=== Given request ===
Please copy the lines of the material below, beginning at the line that has "basın (137, 4)" and stopping after the line that has "[Instagram] (228, 737)", and switch "Turkish" to "Türkçe" while leaving everything else unchanged.

=== Information supplied ===
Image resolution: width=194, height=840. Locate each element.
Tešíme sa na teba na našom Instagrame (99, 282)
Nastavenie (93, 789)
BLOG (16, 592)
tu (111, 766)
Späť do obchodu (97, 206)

==

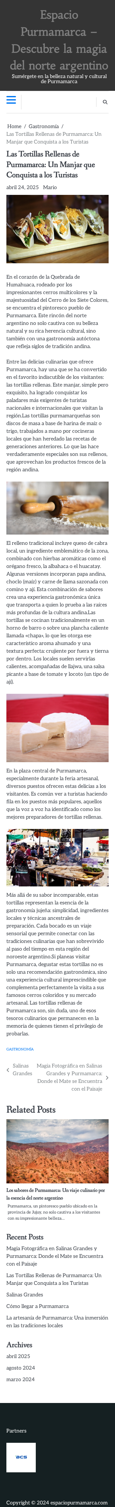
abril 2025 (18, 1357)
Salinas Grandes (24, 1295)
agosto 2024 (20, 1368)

==

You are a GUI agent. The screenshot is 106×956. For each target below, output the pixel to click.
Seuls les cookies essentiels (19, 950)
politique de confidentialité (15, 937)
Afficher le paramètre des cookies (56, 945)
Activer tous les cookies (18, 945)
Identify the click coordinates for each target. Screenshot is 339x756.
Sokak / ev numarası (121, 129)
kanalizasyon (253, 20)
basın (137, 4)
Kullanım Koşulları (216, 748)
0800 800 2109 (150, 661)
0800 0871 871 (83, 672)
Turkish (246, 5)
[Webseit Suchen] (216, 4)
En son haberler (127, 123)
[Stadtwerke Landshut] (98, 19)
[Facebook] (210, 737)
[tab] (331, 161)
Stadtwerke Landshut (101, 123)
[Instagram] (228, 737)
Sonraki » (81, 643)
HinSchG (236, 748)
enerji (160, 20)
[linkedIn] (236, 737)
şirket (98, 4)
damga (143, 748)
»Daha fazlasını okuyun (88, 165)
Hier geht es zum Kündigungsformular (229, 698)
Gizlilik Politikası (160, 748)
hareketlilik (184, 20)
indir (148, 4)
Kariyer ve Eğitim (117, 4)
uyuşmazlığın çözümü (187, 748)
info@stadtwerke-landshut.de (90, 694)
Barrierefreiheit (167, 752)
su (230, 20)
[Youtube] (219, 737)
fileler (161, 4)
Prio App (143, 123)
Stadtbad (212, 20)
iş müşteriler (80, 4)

=== Task response ===
basın (137, 4)
Kullanım Koşulları (216, 748)
0800 800 2109 (150, 661)
0800 0871 871 (83, 672)
Türkçe (246, 5)
[Webseit Suchen] (216, 4)
En son haberler (127, 123)
[Stadtwerke Landshut] (98, 19)
[Facebook] (210, 737)
[tab] (331, 161)
Stadtwerke Landshut (101, 123)
[Instagram] (228, 737)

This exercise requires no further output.